=== Begin Enclosure ===

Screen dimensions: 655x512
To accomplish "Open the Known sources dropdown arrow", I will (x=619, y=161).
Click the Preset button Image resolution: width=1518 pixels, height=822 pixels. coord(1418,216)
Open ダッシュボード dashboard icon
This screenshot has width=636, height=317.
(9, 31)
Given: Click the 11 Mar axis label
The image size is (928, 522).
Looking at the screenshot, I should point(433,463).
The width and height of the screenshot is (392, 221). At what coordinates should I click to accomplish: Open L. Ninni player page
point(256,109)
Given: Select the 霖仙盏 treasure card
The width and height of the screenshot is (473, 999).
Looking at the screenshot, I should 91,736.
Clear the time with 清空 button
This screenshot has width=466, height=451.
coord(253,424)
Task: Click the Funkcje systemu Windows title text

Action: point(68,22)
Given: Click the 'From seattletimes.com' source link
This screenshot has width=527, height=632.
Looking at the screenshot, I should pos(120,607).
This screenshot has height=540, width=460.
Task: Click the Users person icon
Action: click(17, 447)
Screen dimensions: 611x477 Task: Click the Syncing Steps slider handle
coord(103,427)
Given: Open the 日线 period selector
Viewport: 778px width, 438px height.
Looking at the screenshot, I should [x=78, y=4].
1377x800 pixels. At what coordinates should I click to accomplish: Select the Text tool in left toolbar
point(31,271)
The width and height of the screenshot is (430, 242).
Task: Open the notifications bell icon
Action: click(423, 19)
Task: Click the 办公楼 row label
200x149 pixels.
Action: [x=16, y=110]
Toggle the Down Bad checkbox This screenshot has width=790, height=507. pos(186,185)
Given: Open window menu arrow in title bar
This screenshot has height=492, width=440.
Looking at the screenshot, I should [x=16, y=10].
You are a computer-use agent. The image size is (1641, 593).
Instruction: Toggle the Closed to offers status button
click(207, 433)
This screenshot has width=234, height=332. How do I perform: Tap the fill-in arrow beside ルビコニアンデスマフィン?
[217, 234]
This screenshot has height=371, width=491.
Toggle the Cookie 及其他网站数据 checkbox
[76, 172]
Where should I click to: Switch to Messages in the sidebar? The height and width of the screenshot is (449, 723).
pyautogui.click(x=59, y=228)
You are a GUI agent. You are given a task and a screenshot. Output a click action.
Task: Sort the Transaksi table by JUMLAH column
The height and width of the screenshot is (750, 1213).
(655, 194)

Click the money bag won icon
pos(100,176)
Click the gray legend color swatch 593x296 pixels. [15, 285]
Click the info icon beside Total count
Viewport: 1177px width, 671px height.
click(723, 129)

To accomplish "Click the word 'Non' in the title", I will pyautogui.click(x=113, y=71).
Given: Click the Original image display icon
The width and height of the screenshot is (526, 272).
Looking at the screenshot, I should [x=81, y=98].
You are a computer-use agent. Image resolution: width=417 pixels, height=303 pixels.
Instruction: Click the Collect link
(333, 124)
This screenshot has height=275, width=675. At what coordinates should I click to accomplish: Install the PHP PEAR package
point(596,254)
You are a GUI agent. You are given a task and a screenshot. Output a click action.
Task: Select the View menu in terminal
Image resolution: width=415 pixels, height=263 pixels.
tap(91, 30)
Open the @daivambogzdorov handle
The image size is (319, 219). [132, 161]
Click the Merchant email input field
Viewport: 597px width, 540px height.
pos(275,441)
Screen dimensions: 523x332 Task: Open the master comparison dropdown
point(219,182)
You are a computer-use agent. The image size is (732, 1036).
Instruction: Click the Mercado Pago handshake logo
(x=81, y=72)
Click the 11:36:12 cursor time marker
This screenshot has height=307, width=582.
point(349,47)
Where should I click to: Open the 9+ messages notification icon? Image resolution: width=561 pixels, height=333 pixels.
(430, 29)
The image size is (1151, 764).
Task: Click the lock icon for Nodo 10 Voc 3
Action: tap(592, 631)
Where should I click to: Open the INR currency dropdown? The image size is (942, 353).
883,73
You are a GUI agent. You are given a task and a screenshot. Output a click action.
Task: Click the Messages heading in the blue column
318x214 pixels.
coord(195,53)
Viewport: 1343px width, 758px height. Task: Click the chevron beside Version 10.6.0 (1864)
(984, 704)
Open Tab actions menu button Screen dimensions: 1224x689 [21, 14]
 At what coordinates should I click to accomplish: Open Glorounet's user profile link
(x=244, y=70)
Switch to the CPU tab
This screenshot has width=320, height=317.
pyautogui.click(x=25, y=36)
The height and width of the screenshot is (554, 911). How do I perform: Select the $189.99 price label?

=== End Enclosure ===

- _Requirement_: If a line in the records contains the word "menu", copy it.

- _Solution to this exercise_:
Given: Open window menu arrow in title bar
Task: Select the View menu in terminal
Open Tab actions menu button Screen dimensions: 1224x689 [21, 14]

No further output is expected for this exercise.